Collective dynamics in heavy and light-ion collisions -- I) Kinetic Theory vs. Hydrodynamics

TL;DR

This paper compares kinetic theory and hydrodynamics in modeling collective flow in high-energy nuclear collisions, assessing the accuracy of hydrodynamics and the role of non-equilibrium effects in small and large systems.

Contribution

It provides a systematic comparison between kinetic theory and viscous hydrodynamics for different collision systems at RHIC and LHC energies, highlighting the limits of hydrodynamic descriptions.

Findings

Hydrodynamics accurately describes collective flow in large systems.

Non-equilibrium effects are significant in small systems like OO collisions.
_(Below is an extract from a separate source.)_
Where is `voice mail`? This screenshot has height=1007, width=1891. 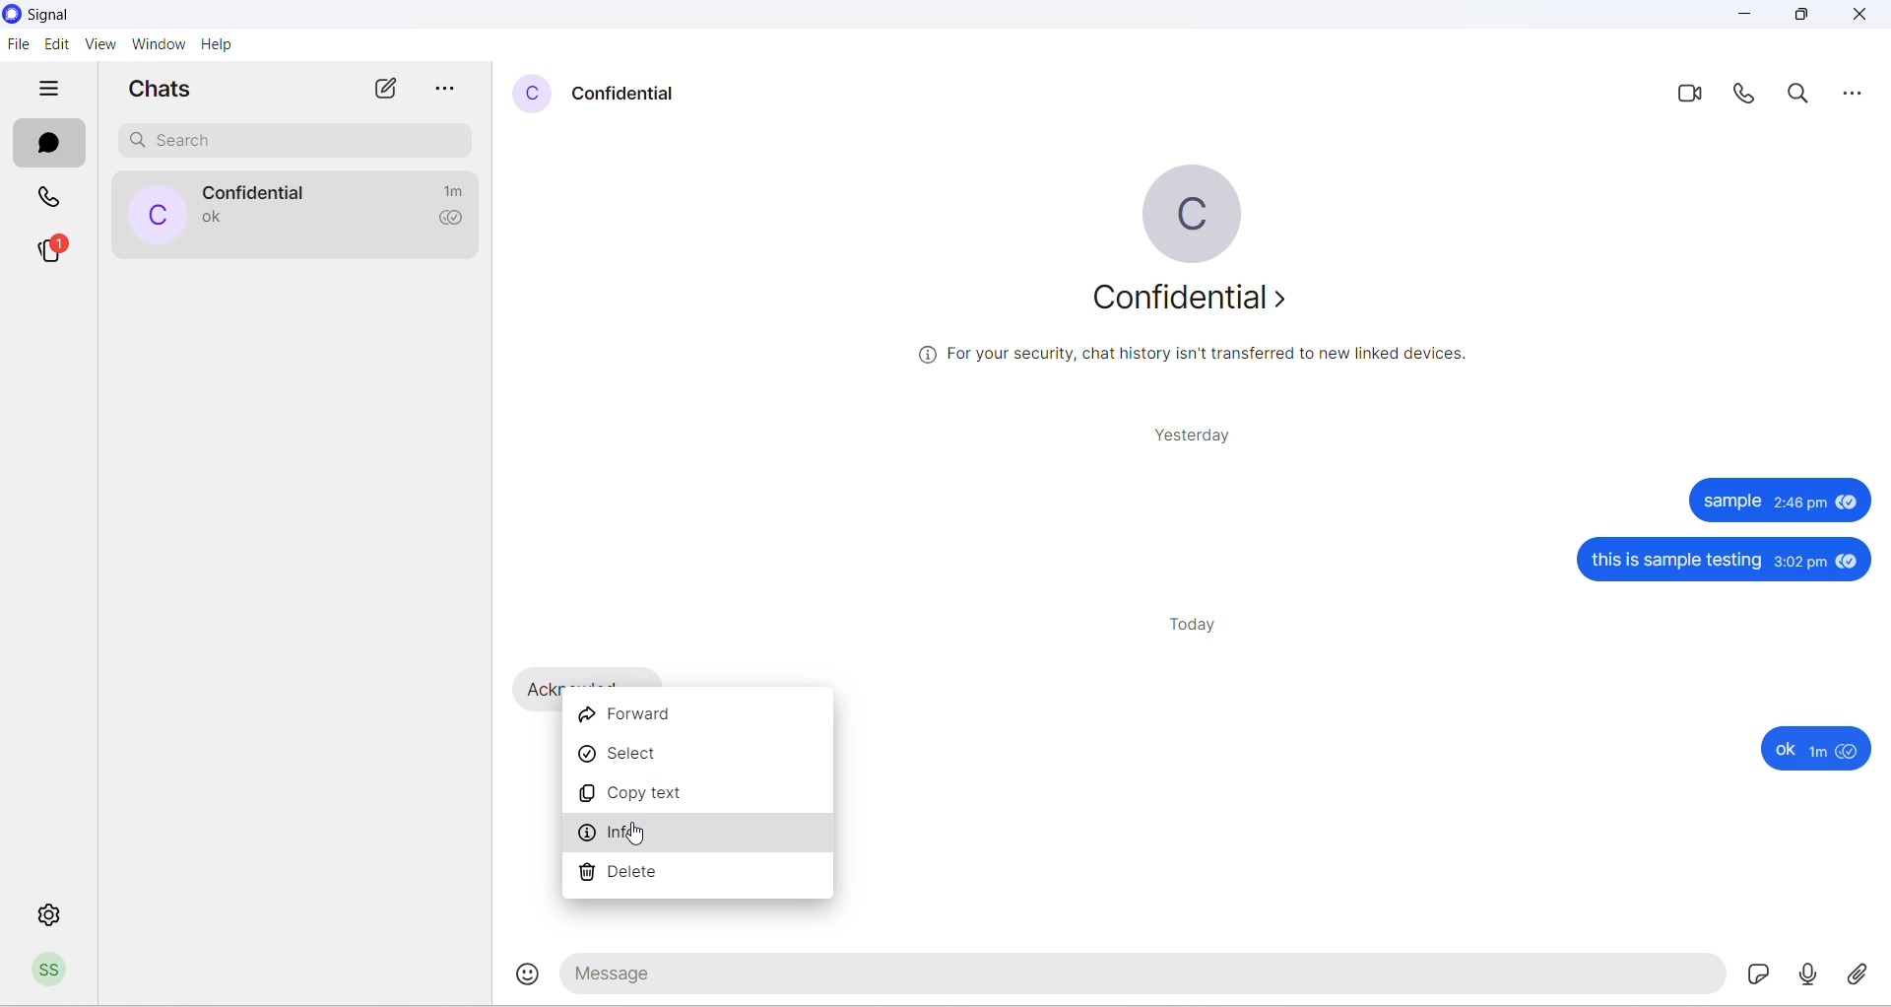
voice mail is located at coordinates (1808, 973).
Hydrodynamic models have limitations in small system descriptions.

Abstract

High-energy nuclear collisions exhibit collective flow, which emerges as a dynamical response of the Quark-Gluon Plasma (QGP) to the initial state geometry of the collision. Collective flow in heavy-ion collisions is usually described within multi-stage evolution models, which employ a viscous relativistic hydrodynamic description of the space-time evolution of the QGP. By comparing event-by-event simulations in kinetic theory and viscous hydrodynamics in OO, AuAu and PbPb collisions at RHIC and LHC energies, we quantify to what extent a macroscopic hydrodynamic description can accurately describe the development of collective flow and to what extent collective flow in small systems, such as OO, is sensitive to the non-equilibrium evolution of the QGP beyond hydrodynamics.